I used to think that it was blindingly obvious - to right-thinking people, even if that was only me - what the problems of the world were and what the solutions to those problems were, who the bad guys and good guys are, that the only thing holding us back from utopia was some sort of lack of will. I thought that the villains of the world were either stupid or duplicitous or both - the bad guys saw themselves as enemies of truth and love and would confess to this if cornered, or they were just irrational animalistic fools who couldn’t countenance reality and do the right thing even if they tried.
Getting sober complicated this image in a two-step process. Being in 12-step groups meant doing a lot of work to deal with my own finitude, my own inevitable inability to live up to my ideals, and to listen to others as they worked through the same terrain. I dug into my own motives and got in touch with the needs animating me whether I acknowledged them or not, getting to see my own “bad behavior” as being a survival mechanism for meeting some desperately-felt needs, seeing my growth as finding new ways to meet those same needs and find an acceptance of them in my life. I learned that there’s always something to acknowledge and admire in people, including myself, including people I’m mad at and who are mad at me too.
My emotions stabilized as I became more connected to others and more secure with myself; the feelings that animated my revolutionary days, the rage and frustration and despair, gradually faded. I’d seen that if personal problems can be framed as political problems, then at least some political problems can be reframed as personal problems, and that this was a good thing - I have had a lot more success in changing my thoughts and actions and passing those possibilities on to others than I have had in passing laws and organizing general strikes.
In sum: for me sobriety has disclosed and illuminated the utility of stories that are typically only found somewhere in the political right. These stories carry themes and values of personal humility, the importance of local community, skepticism about innovation and individualism and revolutionary “clarity”.
I am also a white man in America. Society is extremely, unfairly forgiving of me - I got caught green-handed smoking pot twice in college and the cops let me walk away both times. (Although one had to ask “Are you majoring in dumbass, son?”). I don’t think it correlates with any kind of general intelligence, but I am at least capable of writing code and getting paid comfortably to do it. I’m lucky enough to have a job that I like and to feel fulfilled in what I do, even when it’s hard and frustrating and demands a lot of me. I had a family who was open to me and cared about me and had a place for me to stay. It’s not an exaggeration to say that I am among the luckiest people to ever walk the earth.
So I think the conservative stories find purchase in the comfortable, privileged parts of me. But I also don’t think that they’re completely without a more general value. Even if federal legislation and mass political action will take us to a better future, even if the present is painful and unfair to most people, I still think that there is some power and well-being to be found in the idea of taking responsibility for your life and working on the relationships you have with the people who matter the most to you.

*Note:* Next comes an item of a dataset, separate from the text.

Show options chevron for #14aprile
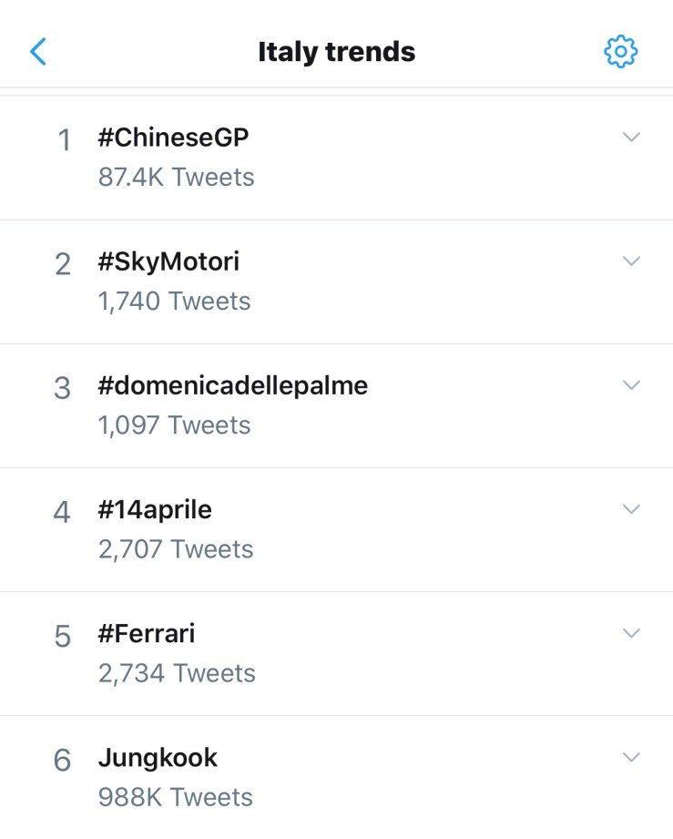This screenshot has width=673, height=839. click(631, 508)
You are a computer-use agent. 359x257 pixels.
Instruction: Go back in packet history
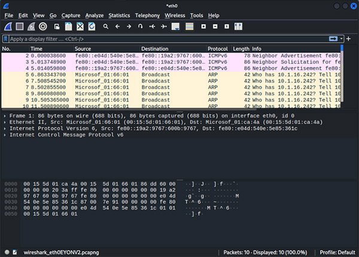pos(117,27)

Attention and time are finite, and I don’t know where the balance is between focusing on changing the world and focusing on changing your own individual life. I can assert that focusing on changing my own life has worked really well for me, but I also have a position in society due to my identity that isn’t available to everyone. I nevertheless hope that something in my story can disclose some new possibilities; if not for the revolution, then at least for the well-being of people who find themselves caring for and fighting for a better world for everyone.